§ What this task involves:
In the copy, keep every record exact and leave out all images.

Stored data:
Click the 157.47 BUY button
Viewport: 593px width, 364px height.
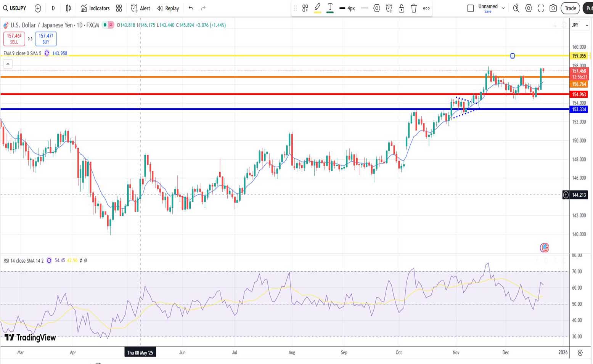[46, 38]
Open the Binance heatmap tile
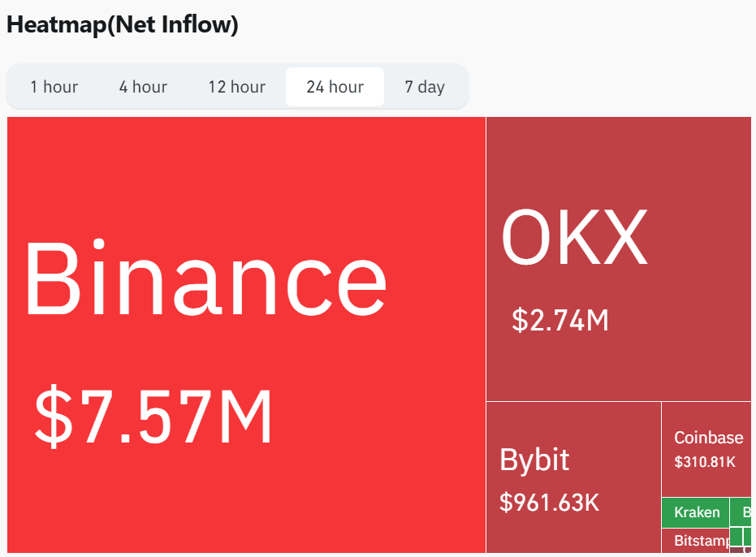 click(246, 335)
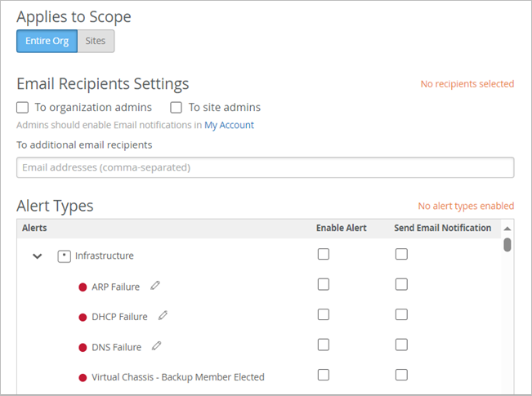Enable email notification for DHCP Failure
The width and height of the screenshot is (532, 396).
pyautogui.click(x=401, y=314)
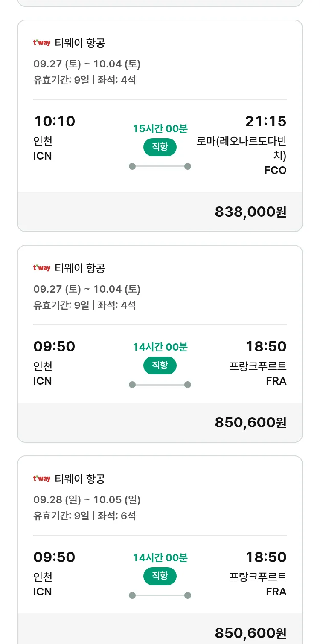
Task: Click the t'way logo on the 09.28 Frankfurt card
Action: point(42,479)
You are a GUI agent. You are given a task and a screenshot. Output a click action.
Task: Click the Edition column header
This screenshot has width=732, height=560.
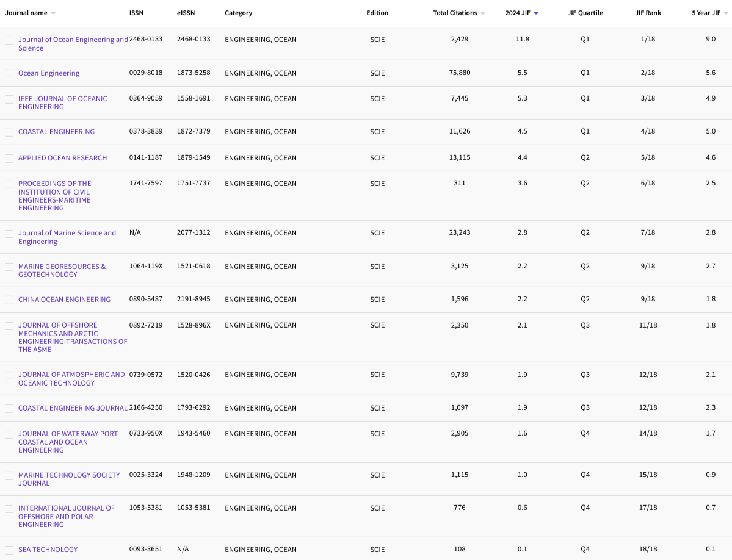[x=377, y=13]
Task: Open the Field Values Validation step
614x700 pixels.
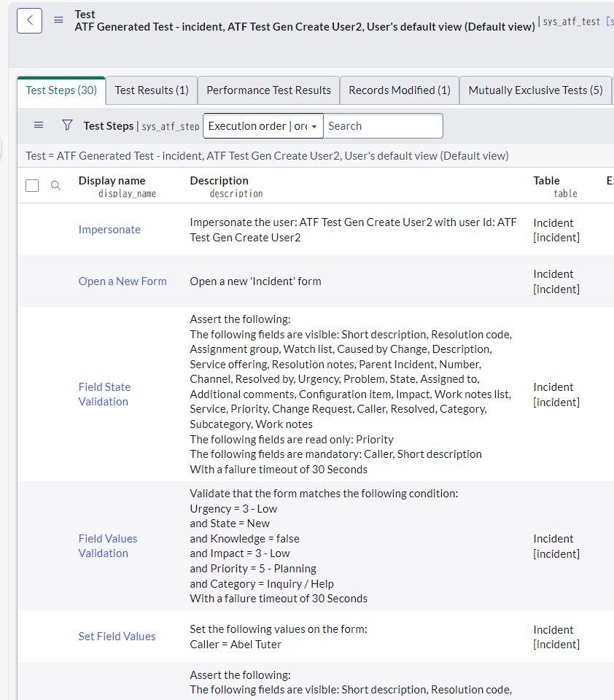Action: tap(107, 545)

§ Response to this exercise:
Click the 157.47 BUY button
Viewport: 593px width, 364px height.
[46, 38]
Open the Binance heatmap tile
 click(246, 335)
Enable email notification for DHCP Failure
The width and height of the screenshot is (532, 396).
pyautogui.click(x=401, y=314)
Task: Click the t'way logo on the 09.28 Frankfurt card
Action: point(42,479)
You are a GUI agent. You are given a task and a screenshot. Output a click action.
Task: Click the Edition column header
This screenshot has width=732, height=560.
[x=377, y=13]
Task: Open the Field Values Validation step
614x700 pixels.
Action: tap(107, 545)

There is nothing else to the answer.